Siemens Vectrain is a family of locomotive-hauled push-pull trains built by Siemens Mobility. The Vectrain consists of a Vectron locomotive and Vectouro coaches or other coaches certified by Siemens. The last coach can be a control car, which has a cabin identical to Vectron locomotives. The trains are mostly used for InterCity and EuroCity services.

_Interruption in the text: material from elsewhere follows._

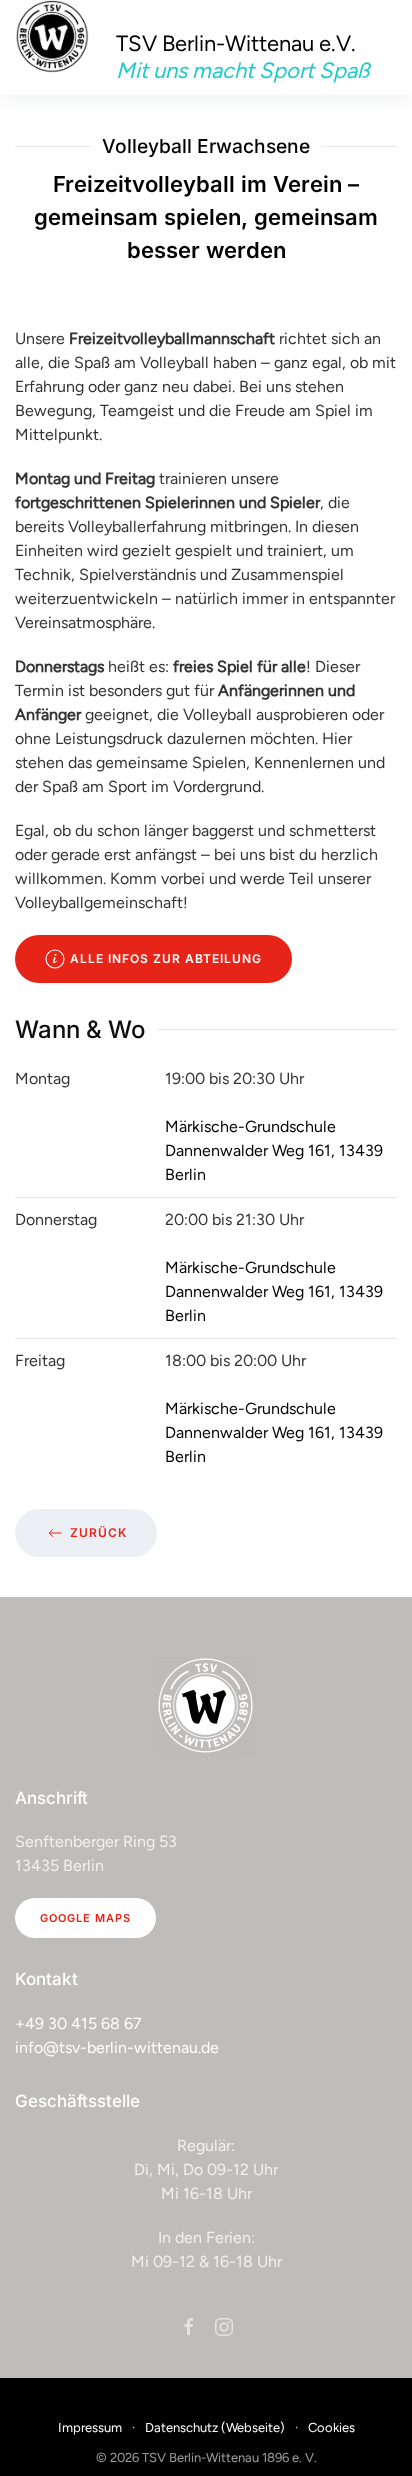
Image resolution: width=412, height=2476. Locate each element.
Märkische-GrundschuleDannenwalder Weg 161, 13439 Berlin (274, 1150)
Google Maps (85, 1918)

Siemens developed its Siemens Vectrain based on the Railjet trains. České dráhy were the first to order Vectrain trains. The trains are in operation in the Czech Republic and will be operated in Austria, Denmark, Germany, Hungary and Slovakia.

== Czech Republic ==

=== ComfortJet ===
In April 2021 České dráhy ordered 180 new express wagons from the Siemens Mobility and Škoda Transportation. 20 sets of 9 Siemens Vectouro cars with Siemens Vectron MS multi-system electric locomotive will have a maximum speed of 230 km/h. The units will operate on domestic and international connections between Prague and Berlin, Dresden, Budapest, Bratislava, Copenhagen, Hamburg, Brno, Graz, Villach or Vienna.

=== InterJet ===
In July 2018 the České dráhy ordered 10 5-car trainsets from the Siemens Mobility and Škoda Transportation consortium. The units operate on domestic lines between Prague and Cheb via Plzeň or Ústí nad Labem. These units have decreased maximum speed of 200 km/h (124 mph) as they do not feature the control car as part of the car formation. They are branded as InterJet. The commercial service started on 12 December 2021.